GLOBAL SPENDING ON TECHNOLOGY

Solution marketplace. Today the total size of the spending devoted purely to enterprise risk management is relatively small (see chart on this page). Globally, financial institutions spend over US$150 billion on information technology. The US$572 million, which represents enterprise risk technology expenditures, is a mere 0.6 percent of the total. A vast majority of this total, however, is devoted to routine spending on operations systems support. Of the US$22.6 billion that we estimate is the portion spent on strategic technology initiatives, enterprise risk management represents about 3 percent. By 2002, enterprise risk technology spending will nearly triple, but will still only represent about 0.7 percent of total technology spending by the industry, or about 3 percent of the strategic technology investments.

It is important to note the proportional spending relationships because they highlights enterprise risk's dependence on the technology infrastructure that exists within the financial services institutions. The data and analysis that are used to support enterprise risk management is a small subset of the vast systems infrastructure that makes it possible to manage the institution's daily operations. Spending numbers indicated include only spending on the technology which exclusively supports enterprise risk management.

LOOKING AHEAD

The growth rate and emerging growth patterns in the spending indicate a stronger rate of growth in Europe and Asia than in the United States.
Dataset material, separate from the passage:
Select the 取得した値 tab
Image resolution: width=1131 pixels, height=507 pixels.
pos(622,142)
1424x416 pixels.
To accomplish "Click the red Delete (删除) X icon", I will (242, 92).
This is due to the relatively smaller number of financial institutions that are required to comply with international risk-based capital requirements (e.g., BIS capital adequacy guidelines) and the limited complexity of the product mix of smaller domestic banks within the USA. No doubt, smaller banks within the USA and other countries will implement enterprise risk management, but they are not likely to need the same level of systems support.
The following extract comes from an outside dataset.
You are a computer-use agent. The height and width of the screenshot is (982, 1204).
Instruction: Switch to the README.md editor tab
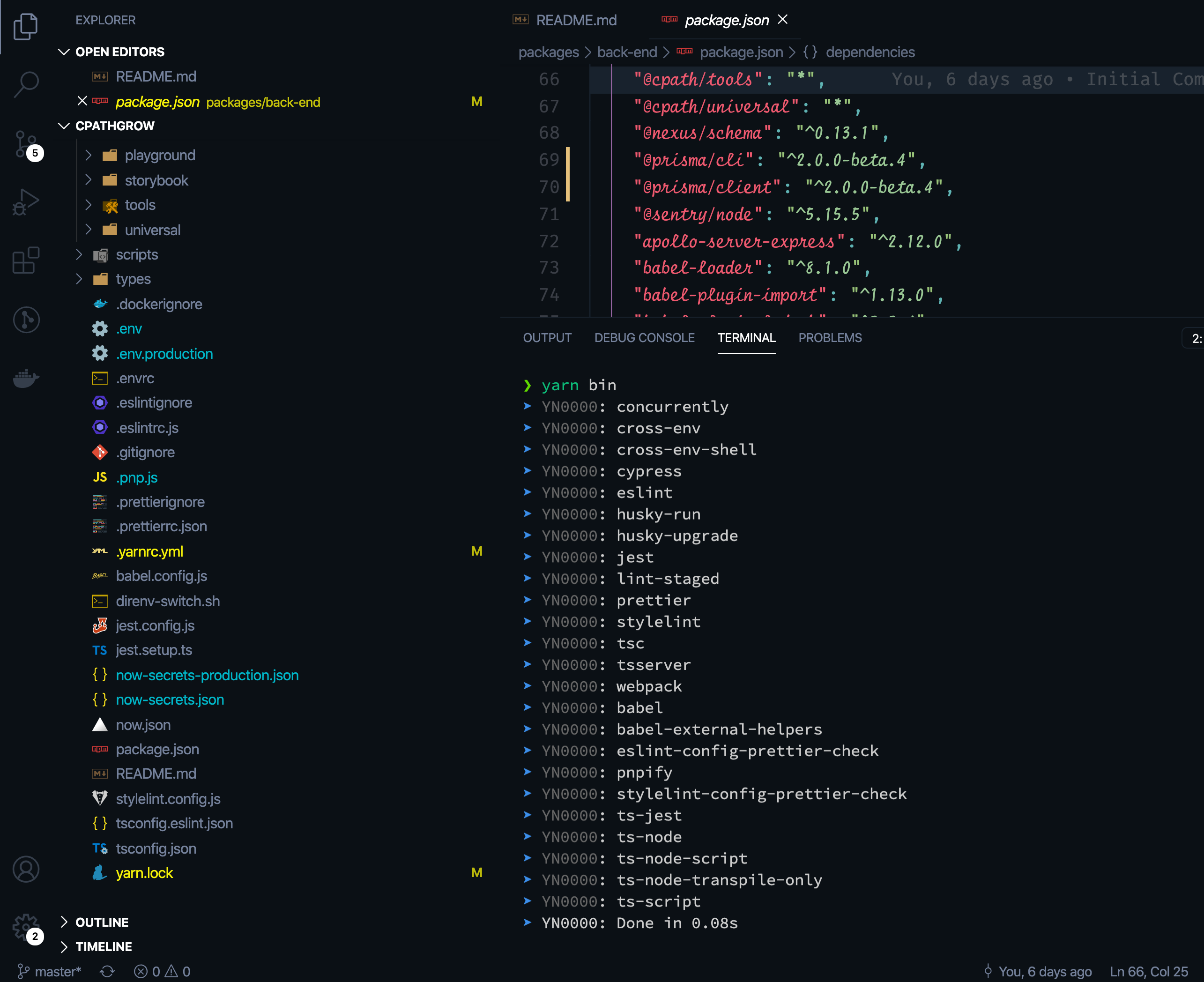click(576, 20)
The enterprise risk solutions market is likely to become more complex for financial institutions before it becomes easier. In the short term, more firms will enter the space as the industry experiments with the new solution architecture. The drivers that determine the cost and ultimate shape of the implementation will be:

Vendor management;

Number and distribution of source data providers;

Robustness of the required solution; and

Growing volumes.

As pressures from regulators force smaller institutions to adopt enterprise risk management, providers of packages will dominate the large second tier of the market, a market that is virtually unexploited today. The long-term drivers of risk implementations will be:

Regulatory requirements;

Integration of market, credit and liquidity risk systems;

Integration with financial and profitability calculations; and

Ability of a single vendor to provide low cost, global risk software.
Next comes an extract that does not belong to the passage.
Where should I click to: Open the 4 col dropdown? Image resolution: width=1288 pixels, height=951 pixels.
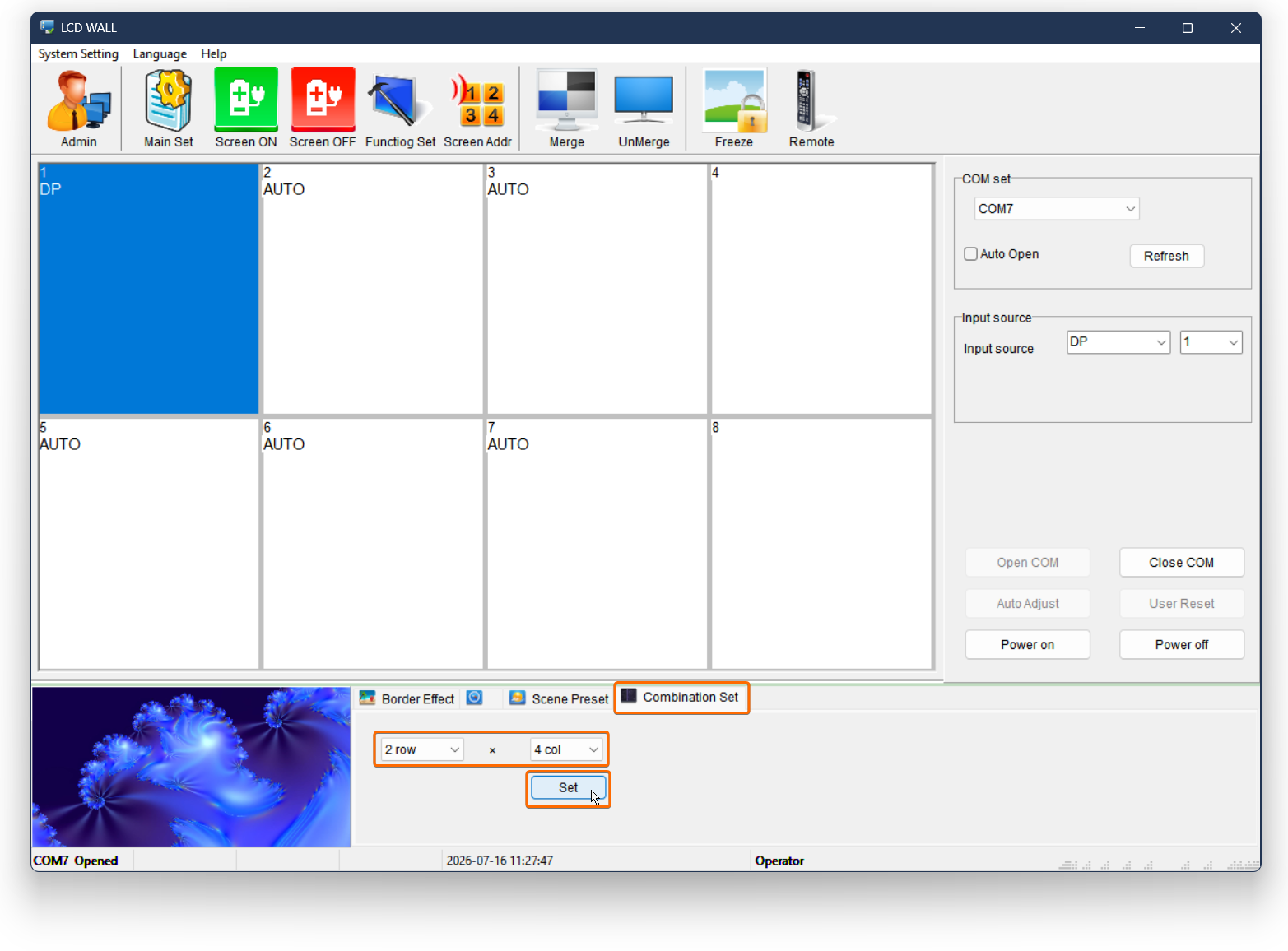pyautogui.click(x=566, y=749)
Over the next seven to ten years, the revenues from enterprise risk management will shift from integrators and consultants to software vendors and from database vendors to integration software providers. There will always be an element of risk management that is proprietary and requires customizing to meet individual needs. The portion of technology spending that is devoted to meeting these needs, however, will be increasingly small.

"Vendor-Provided Enterprise Risk Technology Solutions" was authored by Deborah Williams, founding principal of Meridien Research, based in Needham, MA.